--- Document extract ---
* * * * * * * * *

Powers of all public officers are defined by law and all persons must take notice thereof. The public may not be estopped by the acts of any officer done in the exercise of an unconferred power.

It is undisputed the mayor had no authority to lower the defendants' water and sewer rates. Star Laundry v. City of Warner Robins, supra at 841 (2). A governing authority may not be estopped regarding an ultra vires act. OCGA § 45-6-5; Corey Outdoor Advertising v. Bd. of Zoning, 254 Ga. 221, 224 (327 SE2d 178) (1985).

The defendants' argument that OCGA § 45-6-5 and Corey Outdoor Advertising v. Bd. of Zoning, supra, should not apply here because the defendants relied to their detriment on the agreement established by the mayor and, had they not done so, they might have taken steps to reduce their obligation under the rates established by the ordinance (such as charging their customers more or reducing the number of customers) misses the mark. Detrimental reliance, which is *349 a necessary element of any claim of equitable estoppel, see generally Bell v. Studdard, 220 Ga. 756, 760 (4a) (141 SE2d 536) (1965), is not a factor where estoppel cannot be applied against the city as a matter of law.

Unlike City of East Point v. Upchurch Packing Co., 58 Ga. App. 829 (200 S.E. 210) (1938), relied on by the Court of Appeals, and Quillian v. Employees' Retirement System of Ga., 259 Ga. 253 (379 SE2d 515) (1989) where the governing entities were estopped by the action of a governmental official, this case does not involve an irregular or unauthorized method of exercising power. In City of East Point, supra, the city official who misread the meter and caused the underbilling was acting within the scope of his authority as superintendent of the city's electric department in reading the meter. Similarly, in Quillian, supra, the state official, whose calculation of Judge Quillian's pension the judge relied on in submitting his resignation, was acting within the scope of his authority as Director of the Employees' Retirement System in calculating that pension. Here, however, as in Corey Outdoor Advertising, supra, the government official had no authority to take the action in question, in this case, setting water and sewer rates. Further, contrary to the defendants' arguments, and the position of the dissent, there is no evidence the city was aware of the agreement by the mayor for a lower rate structure for the defendants, and no evidence the council members ratified the agreement.[1] We do not reach the defendants' argument, raised for the first time on appeal, that the city was negligent in failing to discover that agreement earlier.[2]

Accordingly, the defendants may not avail themselves of the doctrine of estoppel, and the trial court properly granted summary judgment in favor of the city.

Judgment reversed. All the Justices concur, except Smith, J., who dissents.

CLARKE, Presiding Justice, concurring.

I concur in the judgment of the majority and in doing so note *350 that the lower billing for water and sewer services to the customers occurred as a result of a request by those customers to the mayor. In my view a different result might be mandated if the lower rates had been unilaterally established without a request on the part of the customer. In such a case I believe the law should not impose upon the customer the duty to inquire into the authority of the party or parties establishing the rate unilaterally. Since this is not what occurred here, I concur that no estoppel applies to the claim of the City of Warner Robins.

SMITH, Justice, dissenting.

* * * * * * * * *

--- Source excerpt ---
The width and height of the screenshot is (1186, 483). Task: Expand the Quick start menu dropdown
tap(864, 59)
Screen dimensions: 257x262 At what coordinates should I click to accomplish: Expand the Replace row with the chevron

* * * * * * * * *

--- Problem statement ---
Carry on the court opinion about the mayor's unauthorized water and sewer rates from the point where it stops. The material isn't needed here.

--- Final result ---
I do not think, under the unique facts and procedural posture of this case, that the majority is correct in finding that the city may not be estopped. Summary judgment was granted below; however, there are unresolved facts which require this case to be submitted to a jury for disposition based upon facts in the record which indicate that the act may not have been ultra vires. The new agreement may have been made with the implied consent of the members of the city council.

When viewed in favor of the appellees, the parties who opposed summary judgment, the facts show that appellee Rushing contacted four members of the city council of Warner Robins to voice objection to the huge increase in her water and sewer service bill. Each of the council members told her to contact the mayor about the problem. The owner of appellee Star Laundry also contacted members of the city council. He too was referred to the mayor. The mayor agreed to help and

As a result of the mayor's intervention, the city subsequently began billing the appellants pursuant to a "phase-in" arrangement, under which their old rates were to be increased to those called for under the new ordinance on a more gradual basis.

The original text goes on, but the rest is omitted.